=== Begin Enclosure ===
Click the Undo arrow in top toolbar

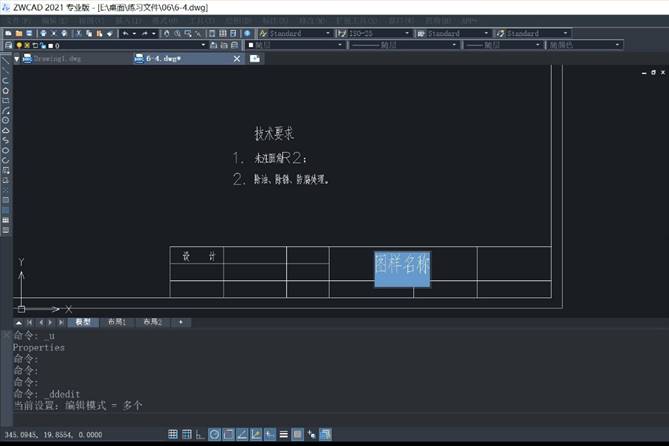coord(125,33)
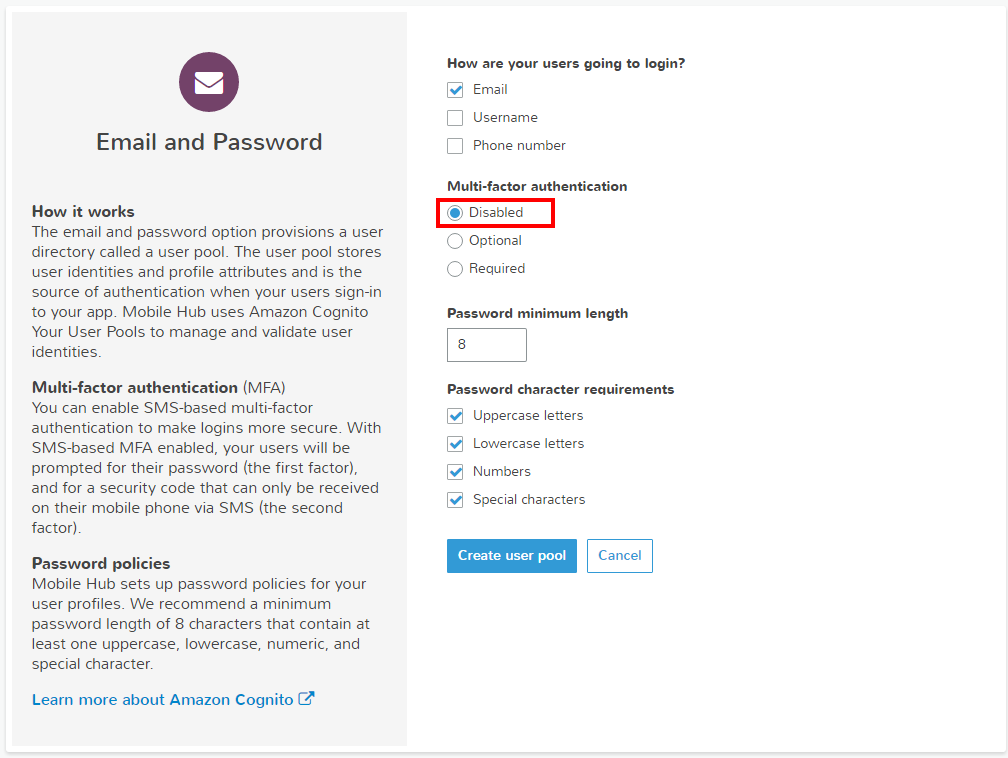This screenshot has width=1008, height=758.
Task: Uncheck the Special characters requirement
Action: (455, 500)
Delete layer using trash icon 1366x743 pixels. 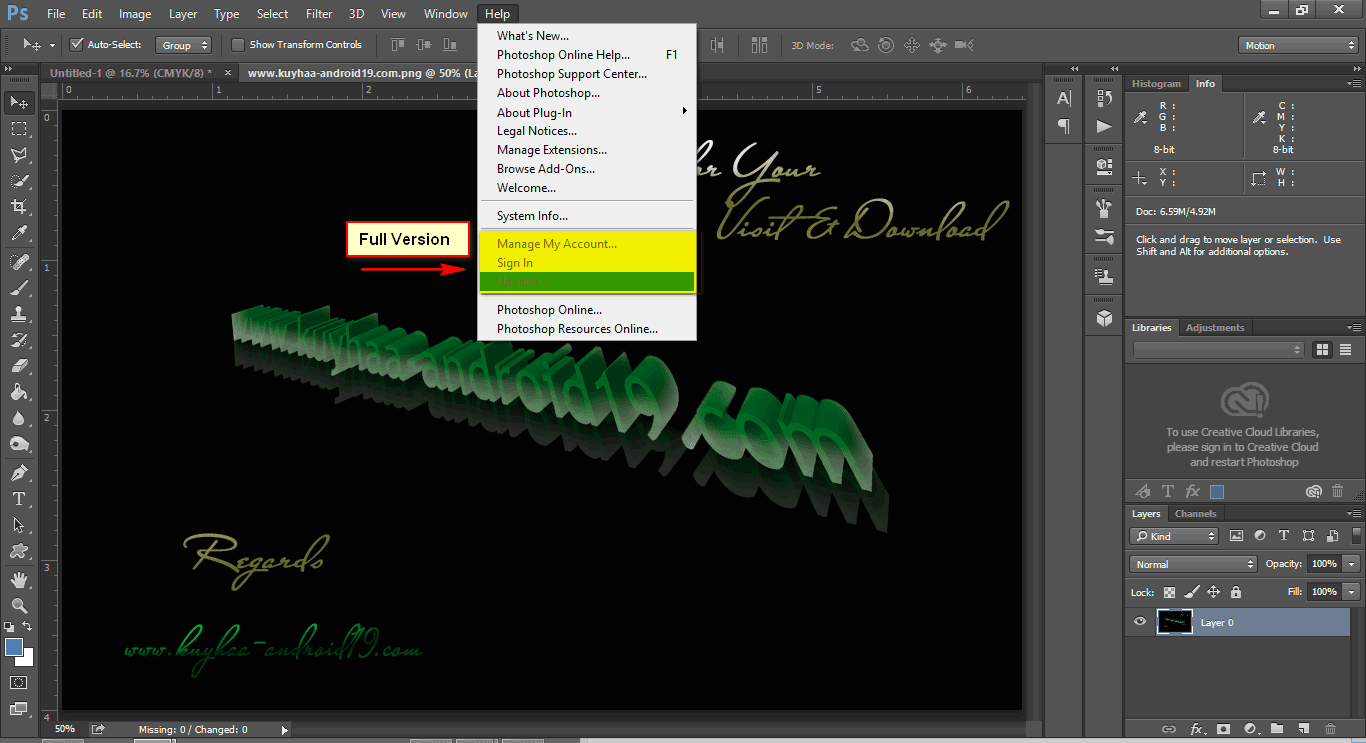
=== End Enclosure ===
* WHAT IS REQUIRED
Take each line from the records and copy it unchanged, leaving images out.

* OUTPUT FOR THIS TASK
Click the Undo arrow in top toolbar

coord(125,33)
This screenshot has width=1008, height=758.
Task: Uncheck the Special characters requirement
Action: (455, 500)
Delete layer using trash icon 1366x743 pixels. 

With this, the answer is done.